U.S. retail sales increased in December, signaling strong consumer demand and reinforcing the Federal Reserve’s cautious approach to cutting interest rates this year. According to a Commerce Department report released on Thursday, retail sales rose 0.4%, following an upwardly revised 0.8% gain in November.

Economists had forecast 0.6% growth, but despite falling short of expectations, the report suggested continued economic resilience. Retail sales climbed 3.9% year-over-year, reflecting robust consumer activity despite concerns over inflation and potential trade policy changes under the incoming Trump administration.

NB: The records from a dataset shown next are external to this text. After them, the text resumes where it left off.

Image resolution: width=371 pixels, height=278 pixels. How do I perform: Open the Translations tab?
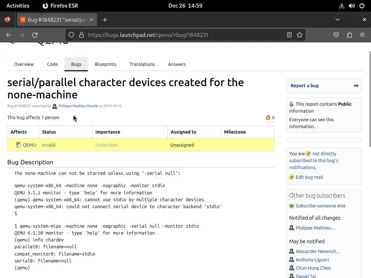point(142,64)
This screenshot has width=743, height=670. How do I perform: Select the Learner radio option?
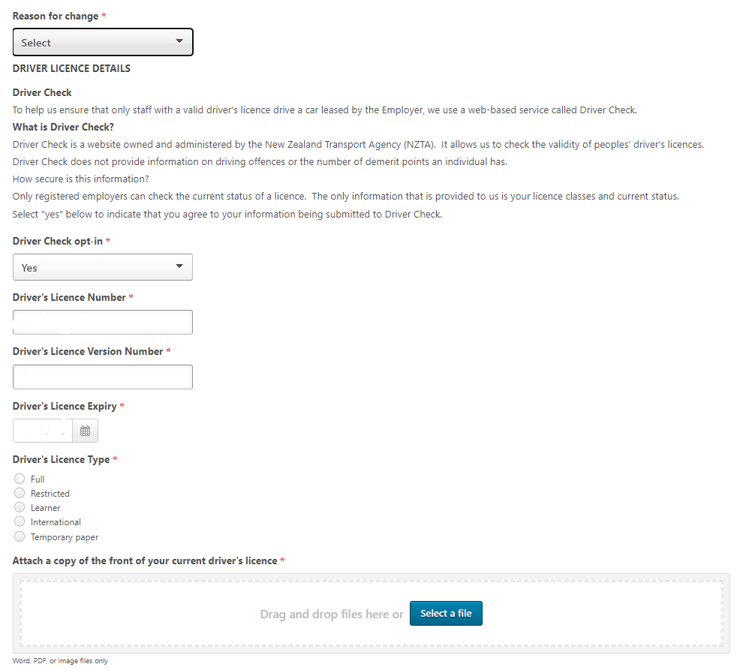(20, 507)

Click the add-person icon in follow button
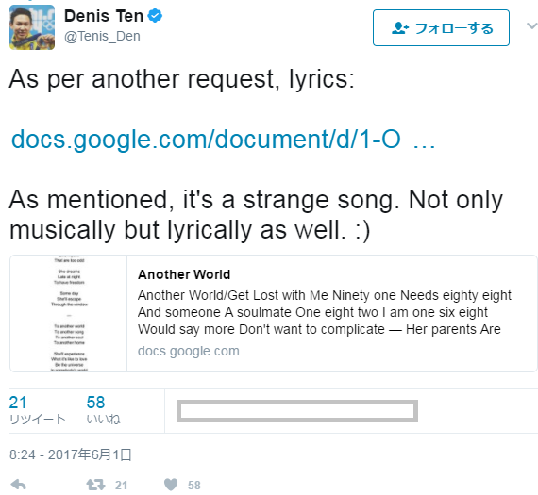pos(400,28)
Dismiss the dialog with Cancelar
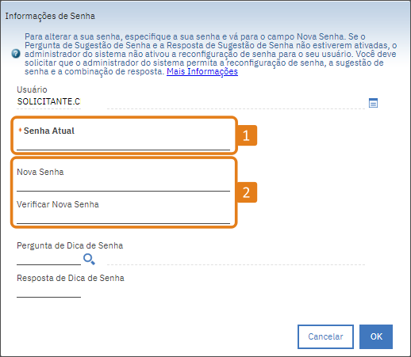411x357 pixels. point(325,336)
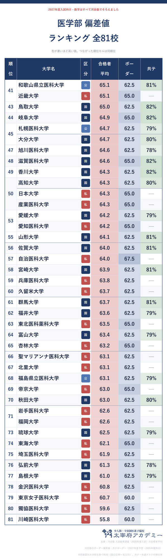Click the 私 badge beside 川崎医科大学
This screenshot has height=560, width=167.
click(x=86, y=519)
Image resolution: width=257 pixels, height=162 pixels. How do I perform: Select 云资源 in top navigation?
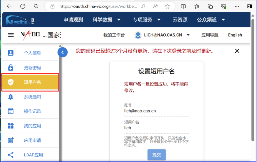180,20
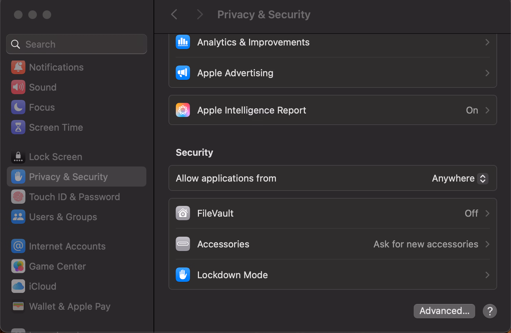Click the Touch ID fingerprint icon
This screenshot has height=333, width=511.
coord(18,197)
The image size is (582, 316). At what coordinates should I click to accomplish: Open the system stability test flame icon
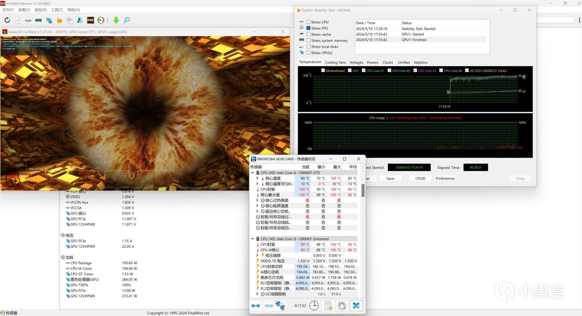[59, 20]
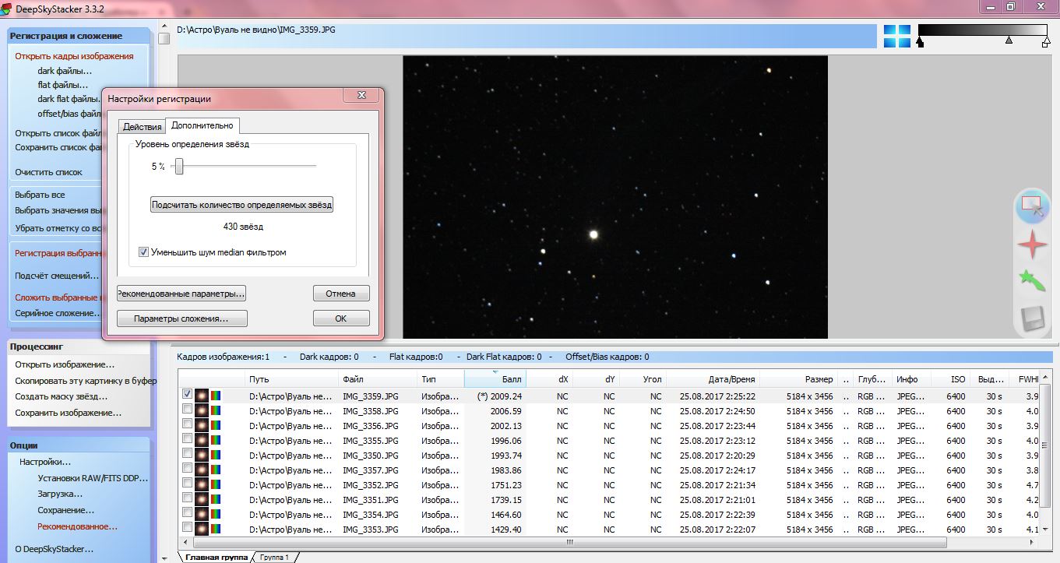Open the Группа 1 tab

coord(274,558)
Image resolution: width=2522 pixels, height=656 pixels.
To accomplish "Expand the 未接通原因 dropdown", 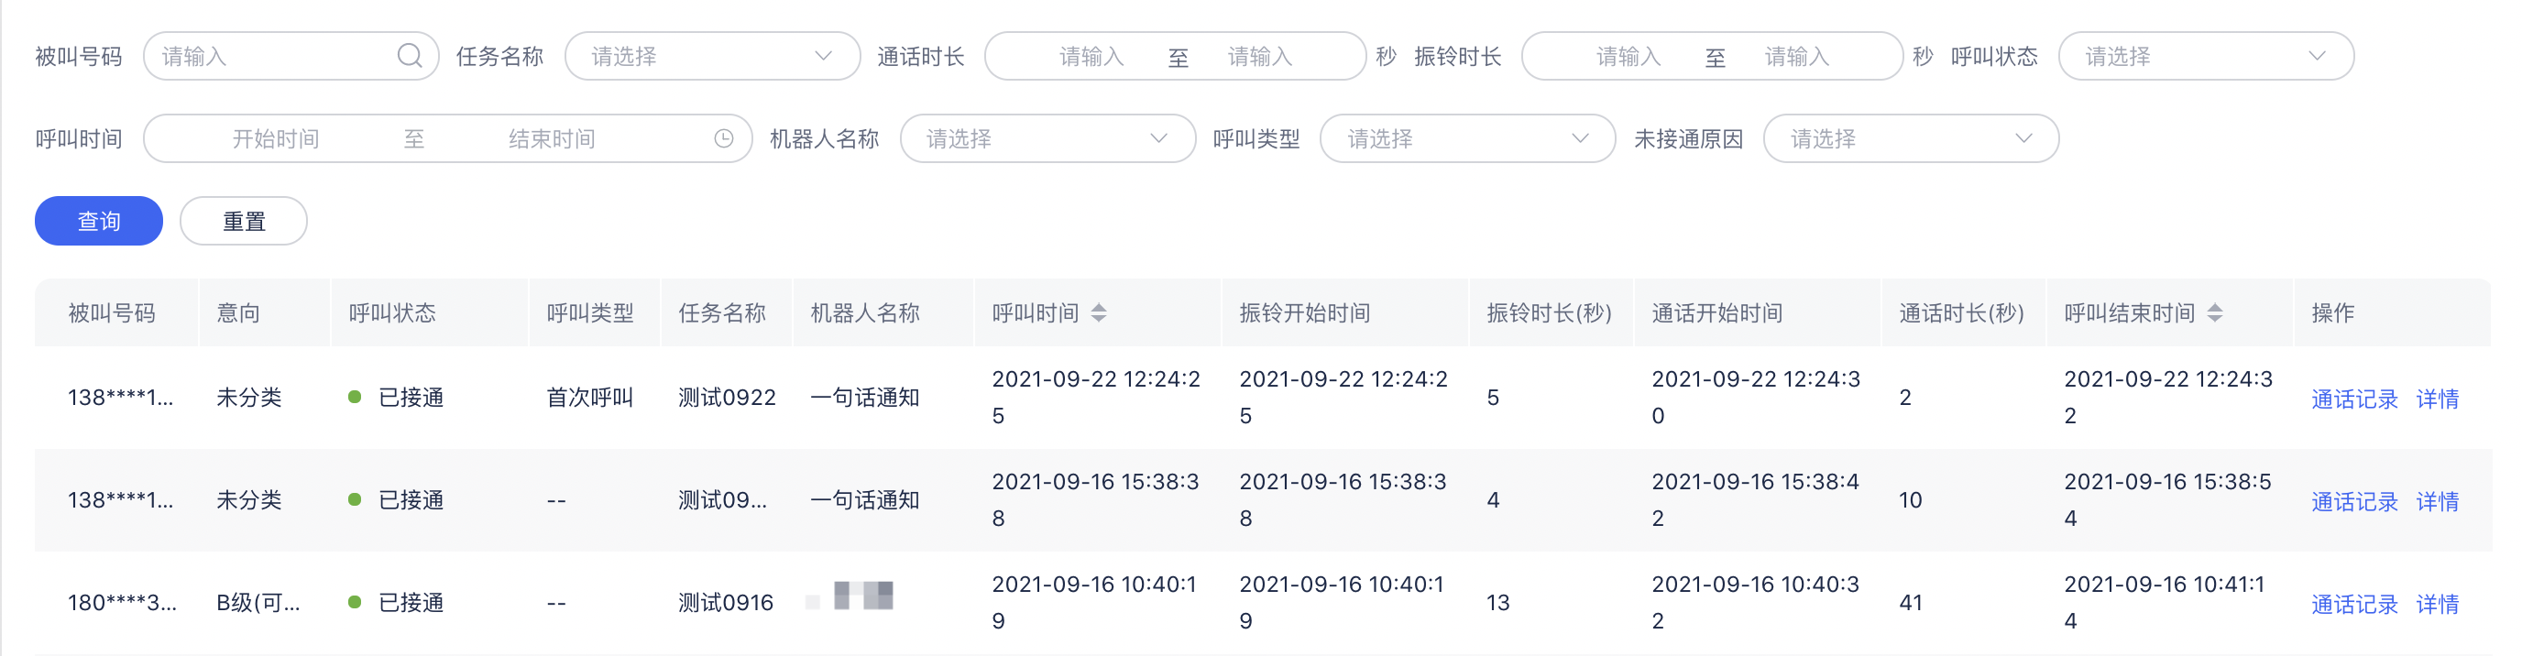I will click(1911, 139).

Key Drivers Behind Retail Sales Growth

Several categories saw notable increases in December:

  • Auto sales rose 0.7%, continuing momentum from November’s 3.1% jump.
  • Furniture store sales surged 2.3%.
  • Clothing retailers rebounded with a 1.5% gain.
  • Sporting goods, hobby, musical instruments, and bookstores saw a 2.6% rise.
  • Miscellaneous store retailers, including gift shops and florists, recorded the largest increase at 4.3%.

However, online sales rose just 0.2%, and restaurant and bar sales—often a measure of household financial confidence—fell 0.3%, possibly impacted by freezing temperatures.

Tariffs and Trade Policy Uncertainty

Sentiment surveys suggest some consumers may be accelerating purchases in anticipation of higher tariffs under President-elect Donald Trump. However, data from the Bank of America Institute showed “little evidence” that tariff concerns were significantly driving purchases.

Higher tariffs on imported goods could raise inflationary pressures, disproportionately affecting lower-income households, according to Oxford Economics’ Michael Pearce.

Core Retail Sales and Economic Growth

Excluding automobiles, gasoline, building materials, and food services, core retail sales surged 0.7%, after a 0.4% increase in November. This figure closely tracks the consumer spending component of GDP, prompting economists to raise their Q4 GDP estimates.

  • Consumer spending is estimated to have grown at a 3.3% annualized rate in Q4, down slightly from 3.7% in Q3.
  • Capital Economics raised its Q4 GDP forecast to 2.9% from 2.7%, reflecting stronger-than-expected retail activity.

The economy expanded at 3.1% in Q3, well above the 1.8% rate the Fed considers non-inflationary.

Labor Market Strength Continues

The strong labor market remains a key driver of consumer spending:

  • The U.S. unemployment rate fell to 4.1% in December from 4.2% in November.
  • Initial jobless claims for the week ending January 11 rose 14,000 to 217,000, slightly above expectations, but layoffs remain low.

“The job market should remain sturdy in 2025,” said Stuart Hoffman, chief economic advisor at PNC Financial. However, he warned that immigration restrictions under the new administration could limit the labor supply.

Fed’s Interest Rate Policy Remains Cautious

Despite cooling underlying inflation, consumer prices rose at their fastest pace in nine months, supporting the Federal Reserve’s decision to hold off on immediate rate cuts.

Carl Weinberg, chief economist at High Frequency Economics, stated, “No one can make a case that the Fed needs to cut rates urgently based on this retail sales report. The economy is already at full employment, and monetary stimulus is not necessary.”

The Fed’s benchmark interest rate remains at 4.25%-4.50%, after 100 basis points of cuts in 2024. However, Fed Governor Christopher Waller suggested that further rate reductions could come sooner than expected if inflation continues to ease.

Financial Markets React

Following the report:

  • U.S. Treasury yields fell, with the 10-year yield at 4.615%.
  • The U.S. dollar slipped against a basket of currencies.
  • Wall Street stocks traded lower, reflecting uncertainty over future economic conditions.

Outlook: Strong Economy, But Risks Remain

With resilient retail sales and a tight labor market, the U.S. economy remains on solid footing heading into 2025. However, risks such as potential trade tariffs, inflationary pressures, and geopolitical uncertainty could weigh on future consumer spending.

The Federal Reserve will continue to monitor economic data before making any moves on interest rates, while investors and policymakers alike remain focused on whether growth can be sustained without fueling inflation.